In recent years I have become increasingly concerned about the way society talks about mental health.
It started when I worked at an American summer camp. I witnessed what it’s like to live in a country that constantly labels and medicalises emotions.
Everyone was on ‘something’. At dinner times, the camp nurse walked around the children’s tables, handing out little plastic cups of medication. I was astonished by how many were dosed up because they had depression, anxiety, ADHD or another thing. Some of the kids were as young as eight. I watched them trying to do normal things, like kick a ball around or play with their friends. But they were different; dopey, detached, and in some cases extremely anxious.
I write this a day after The Duchess of Cambridge penned a piece for The Huffington Post to spread awareness of mental health issues in young people, and to end the stigma around asking for “emotional or psychiatric help”. “We know there is no shame in a young child struggling with their emotions or suffering from a mental illness”, she writes.
It is an article with very honourable aims. And yet, it does concern me. The reality is that there are, indeed, young people experiencing real difficulties with mental illness – whom society could better support.

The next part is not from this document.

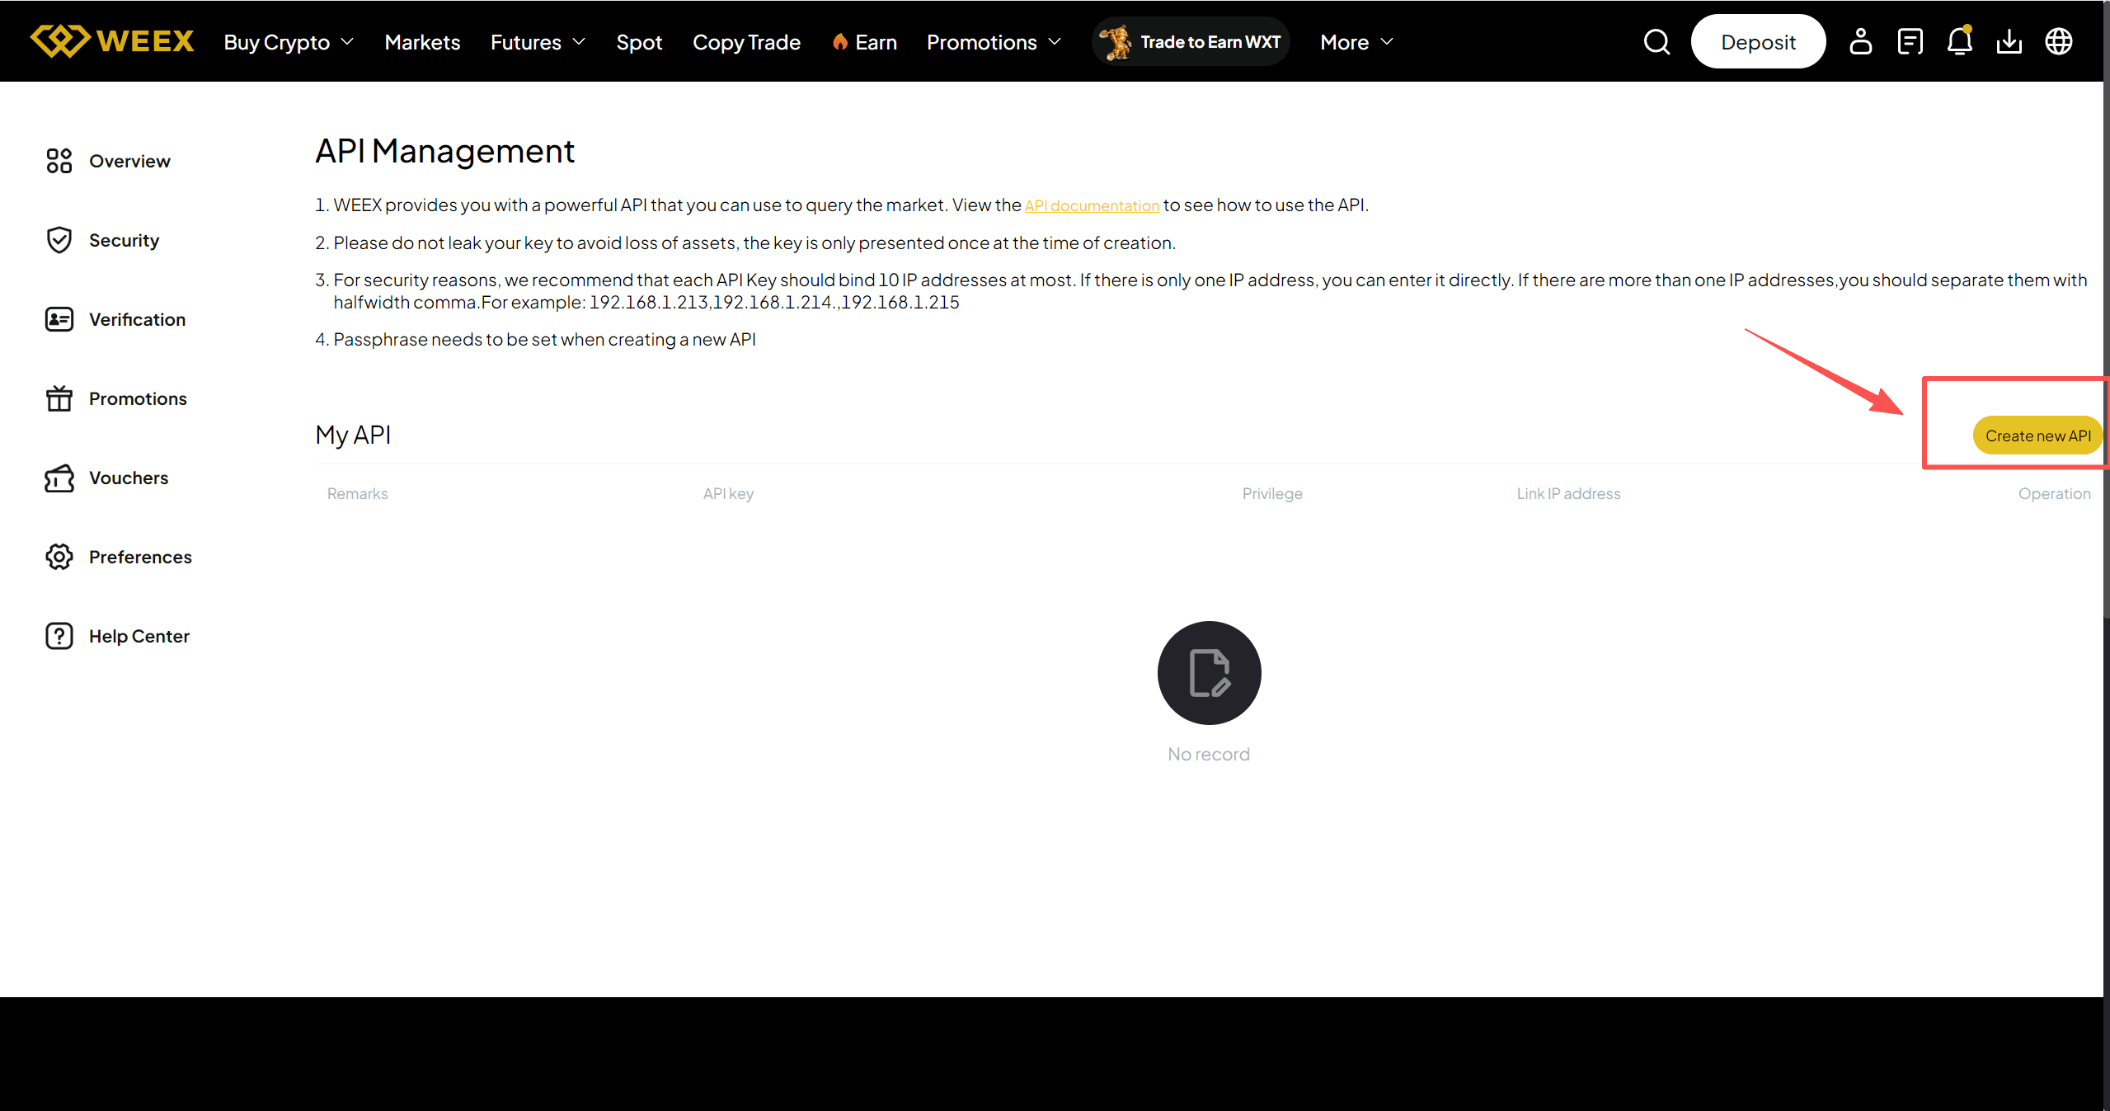Open the user profile icon
The image size is (2110, 1111).
click(1860, 41)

But there are also lots of children who live completely oblivious to mental illness, and will never consider if it affects them. This ignorance is bliss.

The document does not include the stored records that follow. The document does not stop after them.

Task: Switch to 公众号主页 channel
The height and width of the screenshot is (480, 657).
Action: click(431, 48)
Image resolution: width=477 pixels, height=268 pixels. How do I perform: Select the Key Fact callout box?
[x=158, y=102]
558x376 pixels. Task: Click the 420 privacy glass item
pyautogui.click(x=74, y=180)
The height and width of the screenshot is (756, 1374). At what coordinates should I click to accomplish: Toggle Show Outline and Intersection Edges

That bubble might be about to break. The Duchess’ piece might encourage parents to monitor their children for symptoms of psychiatric disorders, when they are not there. It might even make children start to diagnose themselves.

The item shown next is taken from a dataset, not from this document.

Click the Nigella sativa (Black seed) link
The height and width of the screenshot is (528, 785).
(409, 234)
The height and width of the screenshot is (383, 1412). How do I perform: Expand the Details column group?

‘Mental illness’ is an extremely broad term, that encompasses a whole set of states. At one end of the spectrum, you have life-changing disorders such as Schizophrenia, hypomania and psychosis. At the other you have anger, loneliness and anxiety. Many of these are normal variants of human experience, and often justified responses to unhappy situations. But they are increasingly becoming pathologised.
According to MentalHealth.org, 1 in 10 children and young people are affected by mental health problems, which is an alarming statistic. But I’m sure it would be a lot less if, instead of seeing states such as anxiety as an ‘illness’, we granted it a functional part of our existence.
In America, they bear the consequence of a government that heavily publicised mental illness in all its guises. And the result is a highly medicalised and reductionist country, where people cannot allow themselves to feel negative emotions. American children are the victims of this psychiatry-obsession – any sadness or anxiety they now feel a symptom of something more sinister.
Yes, we must help young people with mental health issues more. But we must be sensitive not to colour the experiences of children who do not need intervention with our adult knowledge. We must allow them to explore their own emotions without telling them they’re wrong, or seeking psychiatric counsel. Getting children with psychiatric problems help is not so much to do with spreading awareness, but using good judgement.